TEXT ZUR DURCHSICHT:
=======

Natürlich haben all die Leute recht, die es mit dem FC Ingolstadt halten. Natürlich hätte das Tor des Gladbachers Lars Stindl niemals gelten dürfen, weil ihm der Ball von der Brust an die Hand sprang und von dort ins Tor. Ohne Stindls Hand wäre der Ball zur Eckfahne weitergeflogen - kann es einen deutlicheren Hinweis dafür geben, dass dieses Tor nie ein Tor hätte sein dürfen? Denn, und das nur noch mal zur Klarstellung: Das Spiel heißt Fußball, nicht Handball.

Allerdings haben selbstverständlich auch all jene Leute recht, die Gladbachs Treffer für richtig halten. Aus so kurzer Entfernung kam der Ball an die Hand geflogen, dass es sich kaum um den Tatbestand "Absicht" handeln konnte - ganz abgesehen davon, dass Stindl den Ball ohnehin regelkonform spielen wollte, eben: mit der Brust. Dieser löbliche Ansatz fließt idealerweise in die Bewertung "Absicht ja oder nein" mit ein, ebenso die Parameter "Entfernung", "natürliche/unnatürliche Handbewegung" sowie "Vergrößerung der Körperfläche". Gemäß dieser Kriterien sah das Tor zwar irgendwie blöd aus - aber "Absicht" war es nicht zwingend. Und dass das Spiel Fuß- und nicht Handball heißt? Okay, kann sein. Aber auf derlei Spitzfindigkeiten kann der Schiedsrichter wirklich keine Rücksicht nehmen.

=======

DATENAUSZÜGE:
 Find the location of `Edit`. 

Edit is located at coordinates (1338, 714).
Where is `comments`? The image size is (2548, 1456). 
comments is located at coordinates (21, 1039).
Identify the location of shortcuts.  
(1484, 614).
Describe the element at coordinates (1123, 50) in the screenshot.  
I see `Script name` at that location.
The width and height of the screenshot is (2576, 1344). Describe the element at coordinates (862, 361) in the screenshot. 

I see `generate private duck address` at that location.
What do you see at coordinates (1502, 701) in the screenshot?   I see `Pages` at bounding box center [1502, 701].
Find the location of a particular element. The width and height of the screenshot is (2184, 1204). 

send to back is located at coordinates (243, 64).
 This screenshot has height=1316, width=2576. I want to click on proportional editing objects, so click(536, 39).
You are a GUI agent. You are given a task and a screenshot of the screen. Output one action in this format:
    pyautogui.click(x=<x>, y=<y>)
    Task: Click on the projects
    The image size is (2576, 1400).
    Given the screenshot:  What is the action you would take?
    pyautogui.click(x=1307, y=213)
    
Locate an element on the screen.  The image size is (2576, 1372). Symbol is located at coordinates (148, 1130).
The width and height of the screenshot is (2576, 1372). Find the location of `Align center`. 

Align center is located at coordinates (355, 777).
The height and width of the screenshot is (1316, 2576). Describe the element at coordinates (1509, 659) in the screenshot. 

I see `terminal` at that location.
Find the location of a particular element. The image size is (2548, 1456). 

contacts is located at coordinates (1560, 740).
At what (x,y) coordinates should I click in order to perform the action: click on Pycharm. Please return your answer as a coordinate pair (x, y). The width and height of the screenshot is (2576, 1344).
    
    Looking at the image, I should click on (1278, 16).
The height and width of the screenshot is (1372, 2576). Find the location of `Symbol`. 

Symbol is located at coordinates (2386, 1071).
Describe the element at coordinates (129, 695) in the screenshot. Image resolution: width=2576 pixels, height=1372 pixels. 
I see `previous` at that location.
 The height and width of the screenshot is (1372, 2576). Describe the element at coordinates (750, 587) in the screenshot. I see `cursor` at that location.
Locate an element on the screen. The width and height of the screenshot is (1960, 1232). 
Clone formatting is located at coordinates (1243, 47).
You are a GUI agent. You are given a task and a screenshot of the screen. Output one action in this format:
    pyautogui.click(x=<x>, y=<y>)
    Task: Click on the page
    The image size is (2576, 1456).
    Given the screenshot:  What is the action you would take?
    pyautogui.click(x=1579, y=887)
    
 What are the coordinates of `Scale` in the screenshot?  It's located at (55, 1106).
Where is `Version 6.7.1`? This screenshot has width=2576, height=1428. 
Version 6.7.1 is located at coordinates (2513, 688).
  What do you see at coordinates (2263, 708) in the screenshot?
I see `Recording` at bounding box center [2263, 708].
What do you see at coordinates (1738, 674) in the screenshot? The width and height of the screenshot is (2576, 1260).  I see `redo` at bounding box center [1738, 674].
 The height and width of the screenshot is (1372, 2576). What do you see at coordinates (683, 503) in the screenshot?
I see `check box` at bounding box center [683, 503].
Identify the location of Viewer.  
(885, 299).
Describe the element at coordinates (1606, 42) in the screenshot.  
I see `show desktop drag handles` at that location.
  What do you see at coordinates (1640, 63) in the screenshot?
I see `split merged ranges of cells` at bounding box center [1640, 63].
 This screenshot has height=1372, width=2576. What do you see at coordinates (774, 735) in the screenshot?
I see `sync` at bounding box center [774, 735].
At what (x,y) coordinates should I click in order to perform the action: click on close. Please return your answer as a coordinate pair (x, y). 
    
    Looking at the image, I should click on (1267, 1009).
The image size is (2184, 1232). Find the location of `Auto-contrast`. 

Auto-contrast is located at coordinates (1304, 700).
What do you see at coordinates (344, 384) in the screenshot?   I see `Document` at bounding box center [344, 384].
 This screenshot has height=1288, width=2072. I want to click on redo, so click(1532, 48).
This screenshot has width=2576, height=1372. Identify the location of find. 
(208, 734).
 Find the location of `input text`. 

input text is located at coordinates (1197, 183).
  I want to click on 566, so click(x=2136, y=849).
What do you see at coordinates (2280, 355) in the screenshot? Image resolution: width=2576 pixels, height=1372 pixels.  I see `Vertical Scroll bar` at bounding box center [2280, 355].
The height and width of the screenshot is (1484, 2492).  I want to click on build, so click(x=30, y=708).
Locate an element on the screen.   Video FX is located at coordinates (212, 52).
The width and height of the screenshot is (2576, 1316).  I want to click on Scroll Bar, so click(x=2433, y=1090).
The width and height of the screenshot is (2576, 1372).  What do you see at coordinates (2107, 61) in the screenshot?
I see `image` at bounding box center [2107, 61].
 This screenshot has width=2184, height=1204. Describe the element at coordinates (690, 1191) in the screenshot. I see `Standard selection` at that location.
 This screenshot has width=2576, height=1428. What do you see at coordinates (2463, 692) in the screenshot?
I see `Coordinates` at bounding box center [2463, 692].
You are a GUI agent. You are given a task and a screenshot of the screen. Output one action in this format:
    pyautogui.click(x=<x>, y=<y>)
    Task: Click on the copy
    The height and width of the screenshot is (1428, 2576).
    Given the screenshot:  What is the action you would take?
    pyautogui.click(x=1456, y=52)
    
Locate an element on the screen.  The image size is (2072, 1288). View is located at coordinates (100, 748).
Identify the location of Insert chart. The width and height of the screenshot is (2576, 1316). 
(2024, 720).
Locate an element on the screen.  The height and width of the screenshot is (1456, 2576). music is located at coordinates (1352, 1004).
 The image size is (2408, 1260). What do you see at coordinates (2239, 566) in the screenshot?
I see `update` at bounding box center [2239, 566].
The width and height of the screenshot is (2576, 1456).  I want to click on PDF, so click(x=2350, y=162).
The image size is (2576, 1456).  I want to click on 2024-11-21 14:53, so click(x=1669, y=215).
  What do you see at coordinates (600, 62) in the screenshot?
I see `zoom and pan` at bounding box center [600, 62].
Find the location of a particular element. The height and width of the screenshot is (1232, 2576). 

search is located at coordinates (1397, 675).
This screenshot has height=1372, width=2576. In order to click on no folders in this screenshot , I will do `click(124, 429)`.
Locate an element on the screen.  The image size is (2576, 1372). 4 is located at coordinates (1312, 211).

=======

ARBEITSAUFTRAG A: Mit welchem Körperteil wollte Stindl den Ball laut dem Text über sein Tor regelkonform spielen?
ARBEITSAUFTRAG B: Kopieren Sie aus dem Text über Stindls Tor wörtlich den Abschnitt, der mit den Worten „Allerdings haben selbstverständlich“ beginnt und mit „wirklich keine Rücksicht nehmen.“ endet.
ARBEITSAUFTRAG C: Setzen Sie den Text über Stindls Tor im Anschluss an seinen letzten Satz fort.

ENDGÜLTIGE ANTWORT A: Mit der Brust.

ENDGÜLTIGE ANTWORT B:
Allerdings haben selbstverständlich auch all jene Leute recht, die Gladbachs Treffer für richtig halten. Aus so kurzer Entfernung kam der Ball an die Hand geflogen, dass es sich kaum um den Tatbestand "Absicht" handeln konnte - ganz abgesehen davon, dass Stindl den Ball ohnehin regelkonform spielen wollte, eben: mit der Brust. Dieser löbliche Ansatz fließt idealerweise in die Bewertung "Absicht ja oder nein" mit ein, ebenso die Parameter "Entfernung", "natürliche/unnatürliche Handbewegung" sowie "Vergrößerung der Körperfläche". Gemäß dieser Kriterien sah das Tor zwar irgendwie blöd aus - aber "Absicht" war es nicht zwingend. Und dass das Spiel Fuß- und nicht Handball heißt? Okay, kann sein. Aber auf derlei Spitzfindigkeiten kann der Schiedsrichter wirklich keine Rücksicht nehmen.

ENDGÜLTIGE ANTWORT C:
Stindls Tor war wohl ebenso korrekt wie inkorrekt. Und die Entscheidung des Schiedsrichters, das Tor zu geben, war wohl genauso falsch, wie sie richtig war.

Wenn Schiedsrichter sich privat treffen, ist es nicht völlig ausgeschlossen, dass sie irgendwann auch über Fußball, Frauen und Autos reden, aber meistens reden sie über Hand. Bei ein und derselben Hand-Szene gebe es selbst unter Spitzen-Schiedsrichtern bisweilen unterschiedliche Meinungen, sagt ein deutscher Spitzen-Schiedsrichter, tadellos zu dokumentieren am Fall Stindl. Der vom Sender Sky zu Rate gezogene Experte (ein ehemaliger Bundesliga-Referee) hat bei Ansicht der Szene direkt auf "Tor" plädiert; dagegen erklärte DFB-Schiedsrichterchef Lutz Michael Fröhlich das Tor am nächsten Tag für tendenziell irregulär. Fröhlich betont die Absicht, weil der Arm "aktiv zum Ball" ging, dies sei ja der "wesentliche Aspekt der Regelauslegung". Die einen sagen so, die anderen so: Die Regel 12 ist und bleibt das ungelöste Aktenzeichen.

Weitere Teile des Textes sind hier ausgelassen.